Crunching the administration’s numbers, they’re suggesting a budget of $910 million per year, for five years, to address that backlog. In a best-case scenario, that would only get us $4.55 billion into that ever-increasing backlog, before we talk about the proposed $113 million-per-year reduction in the NPS’ regular maintenance budget. And, as with last year’s budget, that alleged funding relies on oil and gas leasing rates and sales to remain stable, and is only available if other budgets outside of the DOI, which are given priority access, don’t require that money first. It’s Monopoly money, basically.
The Rhetoric: “In the FWS [Fish and Wildlife Service] budget, funding supports safe and reliable access to outdoor recreation for over 55 million visitors. These outdoor recreation opportunities, along with special events and outdoor education programs, annually generate $2.4 billion in economic activity and support more than 35,000 jobs.”
The Reality: The FWS’s budget is slashed by $267 million. This includes cuts of $21.8 million to the resource management budget, a $13-million reduction in the National Wildlife Refuge Fund, and an $84.5-million cut the bureau’s endangered species conservation fund. There's even a $10,000 cut for migratory bird conservation funding.

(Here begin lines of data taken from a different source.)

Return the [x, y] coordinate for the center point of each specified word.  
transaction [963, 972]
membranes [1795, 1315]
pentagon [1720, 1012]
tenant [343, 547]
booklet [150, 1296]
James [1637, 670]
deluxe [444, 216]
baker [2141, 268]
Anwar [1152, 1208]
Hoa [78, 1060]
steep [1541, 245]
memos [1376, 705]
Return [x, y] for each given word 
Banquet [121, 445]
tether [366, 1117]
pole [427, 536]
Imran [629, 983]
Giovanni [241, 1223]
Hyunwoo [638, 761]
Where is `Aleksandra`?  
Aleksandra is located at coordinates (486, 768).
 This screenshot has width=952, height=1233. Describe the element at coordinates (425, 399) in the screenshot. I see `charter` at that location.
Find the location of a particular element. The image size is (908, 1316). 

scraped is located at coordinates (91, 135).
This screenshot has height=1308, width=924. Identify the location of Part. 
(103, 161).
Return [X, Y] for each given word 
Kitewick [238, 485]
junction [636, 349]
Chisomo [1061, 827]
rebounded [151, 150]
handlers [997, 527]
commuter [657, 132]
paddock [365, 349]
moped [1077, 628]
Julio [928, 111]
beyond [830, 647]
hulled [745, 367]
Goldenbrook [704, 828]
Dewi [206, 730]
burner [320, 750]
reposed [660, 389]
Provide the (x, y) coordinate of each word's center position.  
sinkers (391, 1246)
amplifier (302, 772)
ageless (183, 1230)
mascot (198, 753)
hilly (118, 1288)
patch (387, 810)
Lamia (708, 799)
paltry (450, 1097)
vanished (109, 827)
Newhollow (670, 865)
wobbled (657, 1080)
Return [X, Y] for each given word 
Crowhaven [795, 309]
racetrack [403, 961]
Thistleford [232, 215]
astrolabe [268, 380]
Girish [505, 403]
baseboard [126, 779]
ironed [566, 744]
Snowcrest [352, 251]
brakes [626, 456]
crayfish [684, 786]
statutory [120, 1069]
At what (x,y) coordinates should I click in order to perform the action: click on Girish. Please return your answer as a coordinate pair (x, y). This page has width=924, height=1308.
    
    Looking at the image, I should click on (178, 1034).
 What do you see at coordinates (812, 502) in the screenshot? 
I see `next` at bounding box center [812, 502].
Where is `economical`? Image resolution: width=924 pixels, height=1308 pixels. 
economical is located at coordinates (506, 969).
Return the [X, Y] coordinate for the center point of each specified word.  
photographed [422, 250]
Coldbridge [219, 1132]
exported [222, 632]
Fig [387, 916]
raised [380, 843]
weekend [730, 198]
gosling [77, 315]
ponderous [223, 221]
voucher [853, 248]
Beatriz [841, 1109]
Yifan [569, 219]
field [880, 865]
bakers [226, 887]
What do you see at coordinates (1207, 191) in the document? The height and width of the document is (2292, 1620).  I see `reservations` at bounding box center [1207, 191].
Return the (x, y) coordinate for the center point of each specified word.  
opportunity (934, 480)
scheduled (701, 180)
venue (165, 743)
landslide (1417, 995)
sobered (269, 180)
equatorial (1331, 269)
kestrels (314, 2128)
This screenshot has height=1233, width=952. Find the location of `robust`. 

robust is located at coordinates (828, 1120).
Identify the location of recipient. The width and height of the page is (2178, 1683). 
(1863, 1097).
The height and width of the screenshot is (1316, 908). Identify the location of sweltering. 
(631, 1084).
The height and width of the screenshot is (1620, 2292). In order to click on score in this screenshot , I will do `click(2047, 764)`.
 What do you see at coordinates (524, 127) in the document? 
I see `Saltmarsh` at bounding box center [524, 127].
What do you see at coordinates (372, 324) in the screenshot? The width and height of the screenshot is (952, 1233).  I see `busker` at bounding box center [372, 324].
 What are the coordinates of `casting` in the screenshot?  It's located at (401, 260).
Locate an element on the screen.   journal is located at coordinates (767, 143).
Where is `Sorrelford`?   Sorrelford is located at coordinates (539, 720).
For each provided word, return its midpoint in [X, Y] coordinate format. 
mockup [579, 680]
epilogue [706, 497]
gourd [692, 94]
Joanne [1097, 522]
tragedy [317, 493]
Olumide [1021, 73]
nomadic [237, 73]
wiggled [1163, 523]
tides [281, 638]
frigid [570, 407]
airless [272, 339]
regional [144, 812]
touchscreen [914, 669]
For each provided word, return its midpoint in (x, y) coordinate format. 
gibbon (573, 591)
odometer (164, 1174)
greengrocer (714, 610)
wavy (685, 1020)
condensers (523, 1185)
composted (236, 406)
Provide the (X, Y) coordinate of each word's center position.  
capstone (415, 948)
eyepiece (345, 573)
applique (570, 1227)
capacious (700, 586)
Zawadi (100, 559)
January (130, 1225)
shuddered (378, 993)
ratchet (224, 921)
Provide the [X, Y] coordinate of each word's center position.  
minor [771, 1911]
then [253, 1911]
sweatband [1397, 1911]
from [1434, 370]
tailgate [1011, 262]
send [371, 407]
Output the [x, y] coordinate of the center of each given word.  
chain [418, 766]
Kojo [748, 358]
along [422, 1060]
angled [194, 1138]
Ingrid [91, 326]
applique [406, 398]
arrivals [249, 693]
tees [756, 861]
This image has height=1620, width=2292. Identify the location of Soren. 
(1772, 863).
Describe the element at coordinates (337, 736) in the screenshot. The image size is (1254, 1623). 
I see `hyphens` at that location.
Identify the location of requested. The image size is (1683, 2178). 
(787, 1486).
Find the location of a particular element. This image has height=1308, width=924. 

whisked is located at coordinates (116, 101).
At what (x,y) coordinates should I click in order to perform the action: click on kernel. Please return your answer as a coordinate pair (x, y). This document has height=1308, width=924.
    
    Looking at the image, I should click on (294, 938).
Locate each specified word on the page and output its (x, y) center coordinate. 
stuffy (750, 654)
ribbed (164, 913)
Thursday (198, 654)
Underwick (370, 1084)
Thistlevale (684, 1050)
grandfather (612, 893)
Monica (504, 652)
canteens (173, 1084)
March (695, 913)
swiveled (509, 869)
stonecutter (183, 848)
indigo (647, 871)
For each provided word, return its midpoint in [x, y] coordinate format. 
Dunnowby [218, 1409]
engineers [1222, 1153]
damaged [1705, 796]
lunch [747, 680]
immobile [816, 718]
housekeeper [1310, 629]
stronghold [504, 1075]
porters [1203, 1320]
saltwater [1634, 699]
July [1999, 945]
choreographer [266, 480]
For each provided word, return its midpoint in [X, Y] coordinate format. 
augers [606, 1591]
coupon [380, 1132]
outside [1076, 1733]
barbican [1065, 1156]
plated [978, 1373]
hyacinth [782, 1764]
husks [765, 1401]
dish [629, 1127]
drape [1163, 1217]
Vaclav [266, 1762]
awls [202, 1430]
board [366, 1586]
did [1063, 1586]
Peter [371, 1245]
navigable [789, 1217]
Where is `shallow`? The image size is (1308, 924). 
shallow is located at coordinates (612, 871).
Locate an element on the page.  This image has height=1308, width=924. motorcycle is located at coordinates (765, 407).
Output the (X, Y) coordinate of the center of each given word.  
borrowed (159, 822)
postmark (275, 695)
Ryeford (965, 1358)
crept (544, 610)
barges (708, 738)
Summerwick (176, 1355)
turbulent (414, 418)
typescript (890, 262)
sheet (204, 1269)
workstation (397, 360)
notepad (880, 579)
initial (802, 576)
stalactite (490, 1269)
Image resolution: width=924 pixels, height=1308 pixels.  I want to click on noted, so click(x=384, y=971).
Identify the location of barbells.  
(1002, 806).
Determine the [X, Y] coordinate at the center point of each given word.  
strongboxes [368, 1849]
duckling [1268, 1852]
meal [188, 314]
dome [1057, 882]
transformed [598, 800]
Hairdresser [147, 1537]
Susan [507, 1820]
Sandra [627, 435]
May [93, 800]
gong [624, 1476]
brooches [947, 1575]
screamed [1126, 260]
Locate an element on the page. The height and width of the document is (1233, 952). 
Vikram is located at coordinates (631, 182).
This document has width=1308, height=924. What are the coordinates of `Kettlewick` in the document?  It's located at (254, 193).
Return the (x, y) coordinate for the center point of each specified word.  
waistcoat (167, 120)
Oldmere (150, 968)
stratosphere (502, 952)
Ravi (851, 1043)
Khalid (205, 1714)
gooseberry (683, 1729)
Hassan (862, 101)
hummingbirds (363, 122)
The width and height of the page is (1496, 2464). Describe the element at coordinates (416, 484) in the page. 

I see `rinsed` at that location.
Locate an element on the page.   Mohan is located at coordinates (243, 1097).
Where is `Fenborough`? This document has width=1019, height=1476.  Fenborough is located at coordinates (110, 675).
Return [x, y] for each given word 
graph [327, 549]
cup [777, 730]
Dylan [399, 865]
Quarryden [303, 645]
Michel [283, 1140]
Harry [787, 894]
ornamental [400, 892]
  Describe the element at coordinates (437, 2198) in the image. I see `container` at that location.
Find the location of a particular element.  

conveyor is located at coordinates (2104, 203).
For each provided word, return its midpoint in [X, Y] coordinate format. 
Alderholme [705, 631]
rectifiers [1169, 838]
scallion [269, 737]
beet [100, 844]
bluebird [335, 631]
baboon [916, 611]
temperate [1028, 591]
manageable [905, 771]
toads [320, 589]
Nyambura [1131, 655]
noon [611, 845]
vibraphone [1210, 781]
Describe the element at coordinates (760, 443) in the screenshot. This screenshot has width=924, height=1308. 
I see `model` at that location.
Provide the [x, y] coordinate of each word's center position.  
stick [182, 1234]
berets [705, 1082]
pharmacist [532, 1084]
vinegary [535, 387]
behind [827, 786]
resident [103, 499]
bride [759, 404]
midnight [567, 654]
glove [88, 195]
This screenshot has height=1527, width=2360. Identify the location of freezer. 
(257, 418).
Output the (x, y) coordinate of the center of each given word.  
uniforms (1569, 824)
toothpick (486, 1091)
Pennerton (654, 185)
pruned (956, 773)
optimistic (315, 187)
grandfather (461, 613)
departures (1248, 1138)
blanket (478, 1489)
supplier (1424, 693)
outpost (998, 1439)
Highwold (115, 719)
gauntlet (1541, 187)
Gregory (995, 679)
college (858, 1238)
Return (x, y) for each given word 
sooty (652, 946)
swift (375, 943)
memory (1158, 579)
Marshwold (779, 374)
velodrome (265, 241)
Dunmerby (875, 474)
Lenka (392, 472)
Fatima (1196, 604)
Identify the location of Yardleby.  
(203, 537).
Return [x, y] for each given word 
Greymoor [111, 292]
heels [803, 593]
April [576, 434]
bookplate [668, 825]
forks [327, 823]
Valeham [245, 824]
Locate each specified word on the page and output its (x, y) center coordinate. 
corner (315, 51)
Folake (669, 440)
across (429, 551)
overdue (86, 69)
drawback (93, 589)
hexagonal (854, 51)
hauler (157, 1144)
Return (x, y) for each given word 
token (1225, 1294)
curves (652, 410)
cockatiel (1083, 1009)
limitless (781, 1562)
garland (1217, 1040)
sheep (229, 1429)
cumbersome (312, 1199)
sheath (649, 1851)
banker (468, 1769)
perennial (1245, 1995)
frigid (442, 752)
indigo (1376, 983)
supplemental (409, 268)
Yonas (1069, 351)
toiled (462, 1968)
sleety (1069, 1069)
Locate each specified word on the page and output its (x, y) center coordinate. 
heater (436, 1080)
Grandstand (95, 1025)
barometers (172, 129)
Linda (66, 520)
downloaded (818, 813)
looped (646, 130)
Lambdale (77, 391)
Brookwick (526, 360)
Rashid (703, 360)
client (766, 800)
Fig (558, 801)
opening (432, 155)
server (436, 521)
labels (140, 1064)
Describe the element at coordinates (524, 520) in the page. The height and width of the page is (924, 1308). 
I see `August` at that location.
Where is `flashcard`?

The Rhetoric: “Decades of poor forest and vegetation management practices nationwide have contributed to deadly and destructive wildfires… Active fuels management is a necessary and important tool to combat these threats, save lives, and protect property.”
The Reality: The total wildland fire management budget is cut by $28 million. While its fuels management budget is increased by $10 million, this is more than offset by the program’s cuts, which include a $5.7-million cut for suppression operations, an $11-million cut for burned area rehabilitation, an $18-million cut for fire facilities, and a $3-million cut for fire science.
The Rhetoric: “Another central component of Interior’s stewardship mission is to ensure the availability of water to communities, farmers, ranchers, and residents across the West. The 2020 budget includes $1.1 billion for Reclamation’s water resource programs to ensure millions of customers continue to receive the water and power essential for daily life, healthy local economies, and resource management.”
The Reality: The Bureau of Reclamation’s budget is slashed by $462 million. This includes cuts of $451 million for “water, and related resources.”
The Rhetoric: “The USGS is responsible for monitoring and notification of earthquakes, volcanic activity, and landslides in the United States and collaborates with partners to improve hazard monitoring, explore vulnerable interdependencies, and speed disaster response. Research USGS conducts on minerals, energy resources, and global mineral commodity reports supports national security, provides information to manage energy resources, and informs the understanding of international trade issues. USGS provides essential information for stewardship of the Nation’s lands and protection from biological threats.”
The Reality: The USGS’s budget is cut by $165 million. $164.9 million of that comes out of the surveys, investigations, and research budget.